= Geoffrey Burleson =

American jazz musician

Geoffrey Burleson is an American classical and jazz pianist.

== Biography and career==
Burleson studied at the Peabody Conservatory, New England Conservatory, and Stony Brook University, and his teachers include Gilbert Kalish, Leonard Shure, Veronica Jochum, Lillian Freundlich, Tinka Knopf and Audrey Bart Brown.

He made his New York City solo recital debut at Merkin Hall in 2000, sponsored by the League of Composers/ISCM.  He has performed solo recitals and appeared as featured soloist in Paris (at the Église St-Merri), New York, Rome (American Academy), Helsinki (Sibelius Academy), Athens (Mitropoulos Hall), Mexico City (National Museum of Art), Rotterdam (De Doelen), Chicago (Dame Myra Hess Memorial Series), and elsewhere. He has also appeared as concerto soloist with the Buffalo Philharmonic Orchestra, Boston Musica Viva, New England Philharmonic, Pioneer Valley Symphony, Arlington Philharmonic, Princeton University Orchestra, Hunter Symphony, and the Holland Symfonia in the Netherlands. He has also appeared as soloist in many international festivals, including the Mostly Modern Festival, Bard Music Festival, Monadnock Music Festival, Mänttä Music Festival (Finland), Santander Festival (Spain), the International Keyboard Institute & Festival (New York), and the Interharmony International Music Festival (Italy).

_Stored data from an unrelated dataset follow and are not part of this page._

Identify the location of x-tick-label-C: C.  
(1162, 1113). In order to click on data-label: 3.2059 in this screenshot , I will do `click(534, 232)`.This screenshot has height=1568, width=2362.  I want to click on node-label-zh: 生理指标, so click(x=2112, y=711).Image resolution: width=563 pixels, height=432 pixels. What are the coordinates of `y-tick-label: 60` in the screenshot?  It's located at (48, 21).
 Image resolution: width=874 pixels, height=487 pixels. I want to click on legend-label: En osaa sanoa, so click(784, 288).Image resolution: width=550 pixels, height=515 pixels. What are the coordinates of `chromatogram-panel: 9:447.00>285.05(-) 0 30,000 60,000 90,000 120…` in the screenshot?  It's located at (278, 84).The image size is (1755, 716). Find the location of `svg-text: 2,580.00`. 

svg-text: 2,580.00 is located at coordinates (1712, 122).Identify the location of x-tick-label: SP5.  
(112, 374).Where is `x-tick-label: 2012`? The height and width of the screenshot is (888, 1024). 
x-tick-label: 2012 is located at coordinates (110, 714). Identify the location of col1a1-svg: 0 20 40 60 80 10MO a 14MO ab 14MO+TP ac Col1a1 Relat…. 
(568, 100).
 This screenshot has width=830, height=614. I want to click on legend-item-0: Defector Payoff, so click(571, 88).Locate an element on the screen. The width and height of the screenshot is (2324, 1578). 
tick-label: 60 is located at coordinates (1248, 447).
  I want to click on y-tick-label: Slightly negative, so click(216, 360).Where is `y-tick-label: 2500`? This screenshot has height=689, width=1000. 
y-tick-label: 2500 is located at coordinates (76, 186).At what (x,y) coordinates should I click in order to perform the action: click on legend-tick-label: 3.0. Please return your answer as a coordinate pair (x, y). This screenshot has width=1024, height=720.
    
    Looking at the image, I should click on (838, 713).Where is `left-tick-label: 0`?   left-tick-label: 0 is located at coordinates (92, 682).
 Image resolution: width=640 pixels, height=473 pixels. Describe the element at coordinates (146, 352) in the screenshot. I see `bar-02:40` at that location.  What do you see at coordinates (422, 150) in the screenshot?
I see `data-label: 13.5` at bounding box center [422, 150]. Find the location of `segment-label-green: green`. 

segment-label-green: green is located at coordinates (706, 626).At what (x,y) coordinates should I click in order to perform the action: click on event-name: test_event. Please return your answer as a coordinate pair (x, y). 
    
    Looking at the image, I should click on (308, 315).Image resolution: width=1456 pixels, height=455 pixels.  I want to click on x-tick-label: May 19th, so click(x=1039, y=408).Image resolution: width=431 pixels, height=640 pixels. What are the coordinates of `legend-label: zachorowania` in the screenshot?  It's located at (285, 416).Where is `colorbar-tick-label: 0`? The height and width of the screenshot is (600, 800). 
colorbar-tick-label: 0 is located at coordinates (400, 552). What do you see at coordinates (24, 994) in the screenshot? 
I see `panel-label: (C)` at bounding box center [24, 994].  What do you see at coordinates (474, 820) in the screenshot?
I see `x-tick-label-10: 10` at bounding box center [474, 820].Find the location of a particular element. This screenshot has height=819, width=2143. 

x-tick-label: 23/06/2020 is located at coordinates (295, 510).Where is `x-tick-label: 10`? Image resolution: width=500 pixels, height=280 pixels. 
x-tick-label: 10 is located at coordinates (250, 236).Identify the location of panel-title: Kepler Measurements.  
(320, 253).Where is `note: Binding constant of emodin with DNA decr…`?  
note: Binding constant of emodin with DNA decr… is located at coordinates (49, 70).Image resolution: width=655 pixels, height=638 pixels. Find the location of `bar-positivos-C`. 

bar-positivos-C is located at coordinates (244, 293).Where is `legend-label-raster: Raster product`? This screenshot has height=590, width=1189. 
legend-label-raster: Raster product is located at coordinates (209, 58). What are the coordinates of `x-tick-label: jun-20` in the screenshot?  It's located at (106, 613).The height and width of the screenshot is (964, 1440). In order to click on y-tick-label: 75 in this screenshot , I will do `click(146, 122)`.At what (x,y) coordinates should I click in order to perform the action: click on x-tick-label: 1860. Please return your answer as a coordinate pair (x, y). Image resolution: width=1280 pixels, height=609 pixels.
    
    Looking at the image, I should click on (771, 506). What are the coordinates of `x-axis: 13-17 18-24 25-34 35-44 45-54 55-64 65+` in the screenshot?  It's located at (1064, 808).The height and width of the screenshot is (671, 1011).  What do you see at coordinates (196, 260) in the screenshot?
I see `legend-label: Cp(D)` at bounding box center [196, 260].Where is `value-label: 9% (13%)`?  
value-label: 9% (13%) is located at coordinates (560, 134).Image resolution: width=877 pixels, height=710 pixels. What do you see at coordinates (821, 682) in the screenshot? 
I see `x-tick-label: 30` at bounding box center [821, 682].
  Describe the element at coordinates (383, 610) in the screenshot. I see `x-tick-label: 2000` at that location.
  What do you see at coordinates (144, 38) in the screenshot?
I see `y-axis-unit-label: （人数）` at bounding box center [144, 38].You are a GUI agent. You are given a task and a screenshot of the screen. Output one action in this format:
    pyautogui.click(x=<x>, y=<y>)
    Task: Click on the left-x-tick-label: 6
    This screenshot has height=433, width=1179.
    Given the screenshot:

Among his solo recordings are the complete piano works of Camille Saint-Saëns (Naxos Grand Piano) on 6 CDs, the complete piano works of Roy Harris (Naxos), and Vincent Persichetti's 12 piano sonatas (New World Records). Both Volume 5 of Burleson's Saint-Saëns series, and the Roy Harris CD, include several first recordings of unpublished works. Chamber recordings include Odd Couple', a duo CD with Matt Haimovitz including works of Samuel Barber, Elliott Carter, David Sanford, and Augusta Read Thomas (on the Oxingale label); and AKOKA (Pentatone) with a program featuring Messiaen’s Quartet for the End of Time, as well as works by David Krakauer and DJ Socalled, with David Krakauer, clarinet; Matt Haimovitz, cello; and Jonathan Crow, violin.

Burleson is a core member of the American Modern Ensemble, Boston Musica Viva, SWARMIUS, Tribeca New Music, David Sanford’s Pittsburgh Collective, Ensemble Ipse, the IMPetus Trio, and Princeton University's Richardson Chamber Players.

He is currently on the piano and chamber music faculty of Princeton University, and is Professor of Music and Director of Piano Studies at Hunter College.

==Awards and honors==
Burleson was nominated for a 2015 Juno Award for Classical Album Of The Year for the AKOKA CD. His recordings of Saint-Saëns's complete piano works garnered International Piano Choice Awards from International Piano Magazine, and his CD set of Vincent Persichetti's piano sonatas received a BBC Music Choice award from BBC Music Magazine. He has also received awards from the International Piano Recording Competition (Silver Medal), the Vienna Modern Masters International Performers' Competition, and was the recipient of a DAAD Grant from the German government to support a residency at the Academy of Arts in Berlin.